At the same time, I was going for a real moving picture, character-driven and with a strong plot… when Lace and Maggie meet at the beginning, that moment is set up in such a way that you know you’re going to have that showdown at the end. It’s as inevitable as a Greek tragedy, not to overdo the comparison.

There’s been a renewed interest in exploitation films lately, but where would they go if you made them today?

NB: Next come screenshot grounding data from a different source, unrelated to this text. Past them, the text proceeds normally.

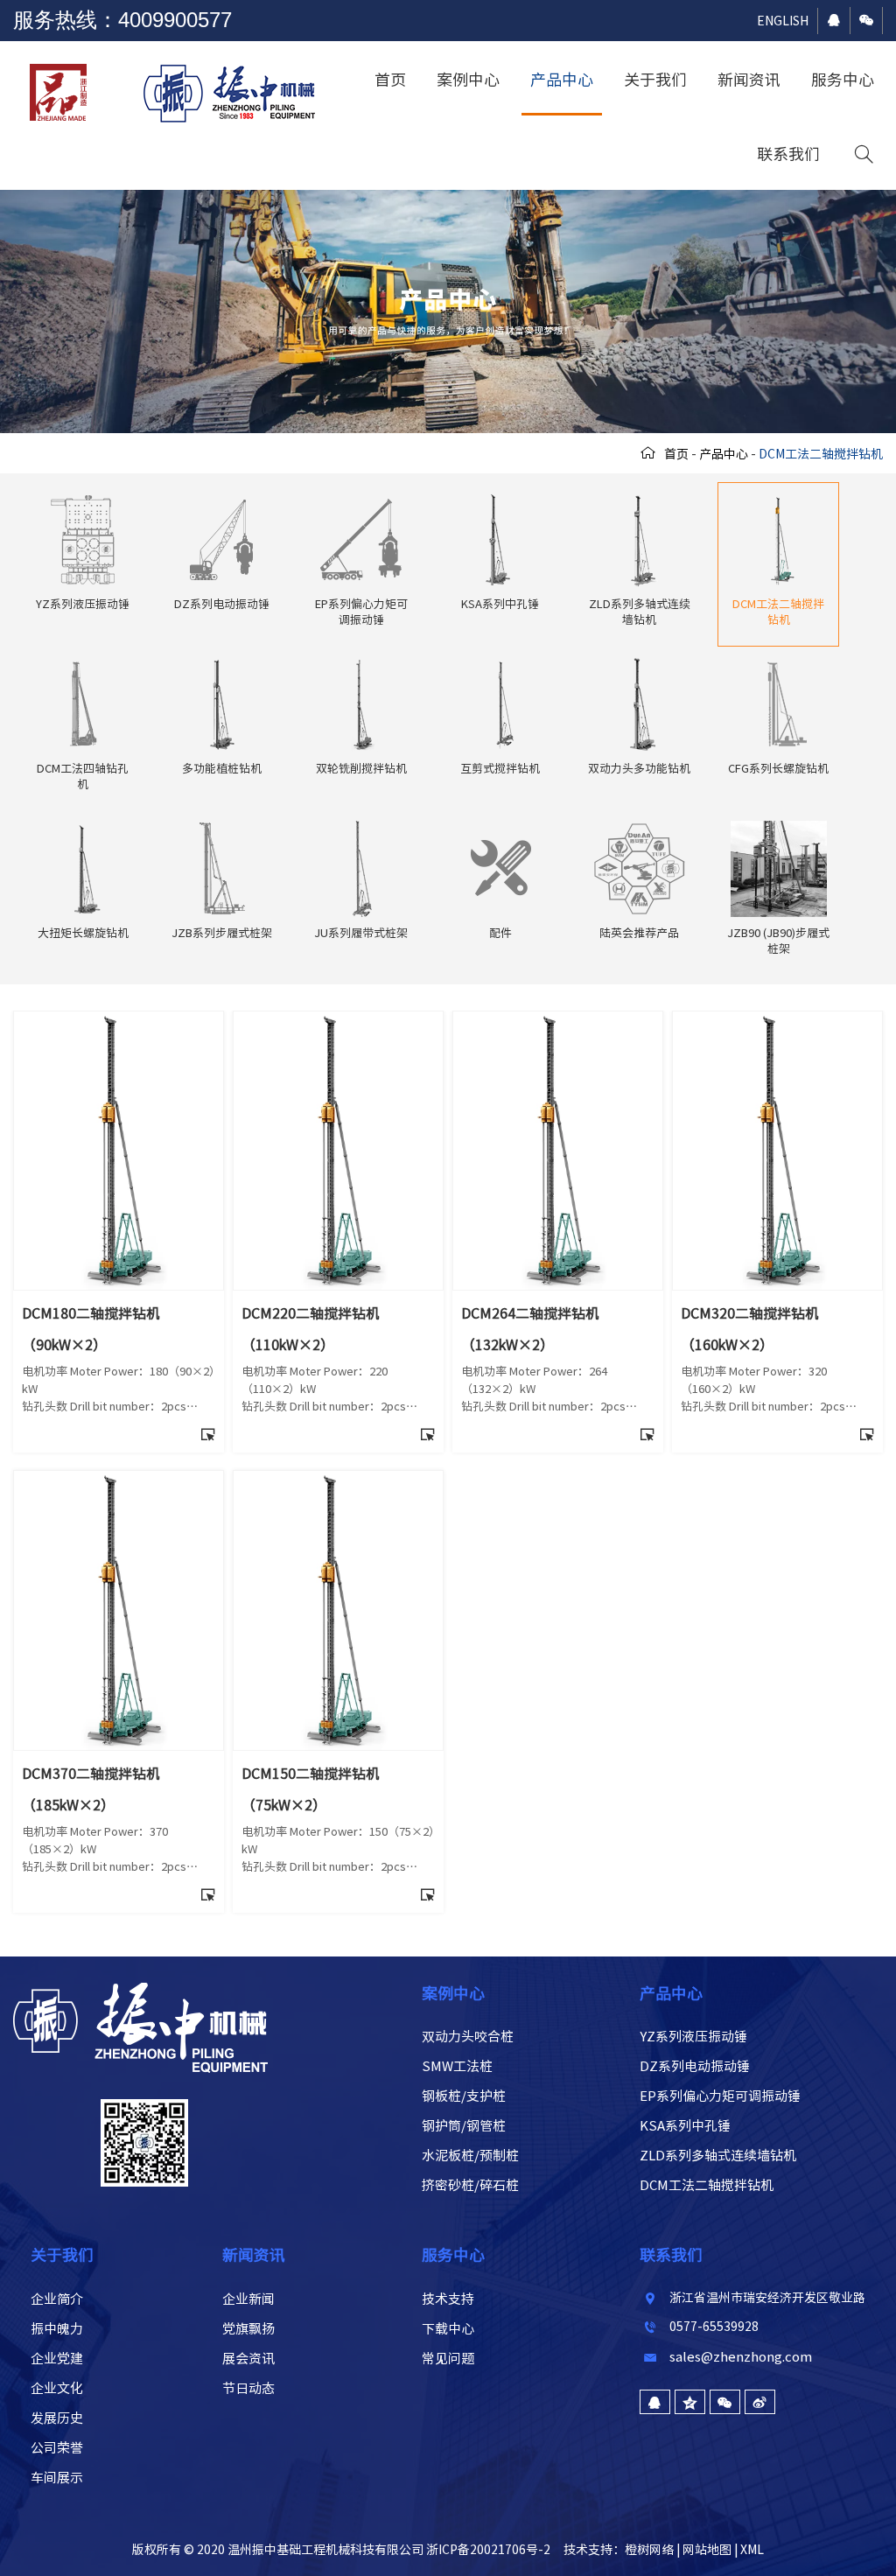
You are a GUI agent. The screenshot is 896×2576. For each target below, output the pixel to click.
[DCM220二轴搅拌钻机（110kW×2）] (338, 1020)
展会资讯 (248, 2358)
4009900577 (175, 20)
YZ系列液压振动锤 (693, 2036)
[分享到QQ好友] (655, 2402)
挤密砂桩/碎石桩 (470, 2185)
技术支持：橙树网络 (619, 2550)
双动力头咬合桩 (468, 2036)
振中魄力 (57, 2328)
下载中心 (448, 2328)
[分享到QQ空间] (690, 2402)
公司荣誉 (57, 2447)
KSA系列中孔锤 (685, 2125)
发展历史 (57, 2418)
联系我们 (788, 154)
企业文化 (57, 2388)
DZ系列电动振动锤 (695, 2066)
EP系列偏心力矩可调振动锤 (720, 2096)
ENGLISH (782, 21)
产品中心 (561, 80)
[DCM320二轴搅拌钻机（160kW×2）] (777, 1020)
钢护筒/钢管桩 (464, 2125)
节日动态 (248, 2388)
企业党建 (57, 2358)
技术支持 (448, 2299)
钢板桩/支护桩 (464, 2096)
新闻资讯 (749, 80)
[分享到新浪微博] (760, 2402)
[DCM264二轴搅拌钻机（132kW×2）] (557, 1020)
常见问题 (448, 2358)
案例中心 (468, 80)
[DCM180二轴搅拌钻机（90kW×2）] (118, 1020)
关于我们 (655, 80)
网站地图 (707, 2550)
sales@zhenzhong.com (740, 2356)
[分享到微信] (725, 2402)
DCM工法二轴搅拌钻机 (707, 2185)
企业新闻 (248, 2299)
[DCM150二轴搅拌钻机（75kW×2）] (338, 1480)
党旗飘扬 (248, 2328)
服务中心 (842, 80)
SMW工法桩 (457, 2066)
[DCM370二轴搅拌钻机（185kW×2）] (118, 1480)
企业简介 (57, 2299)
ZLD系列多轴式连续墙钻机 (718, 2155)
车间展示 (57, 2477)
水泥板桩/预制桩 (470, 2155)
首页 (390, 80)
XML (752, 2550)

I wouldn’t make those kind of films today! (laughs) I think what really killed the exploitation film was that the major studios started making those same kinds of films, only with big budgets and major stars. Alien is a good example. That would have been a Roger Corman picture in the fifties. As soon as they figured out that they could make money on those, we really couldn’t compete. Which is all right. I was never like Francis [Coppola] who, ever since we went to film school together, never questioned that he’d be the biggest and most famous director in the world, just never had a doubt. I never thought of myself in that class. He was very conscious about building his career up step by step, I was more interested in having a good time, bouncing from film to film, and I don’t regret a minute of it.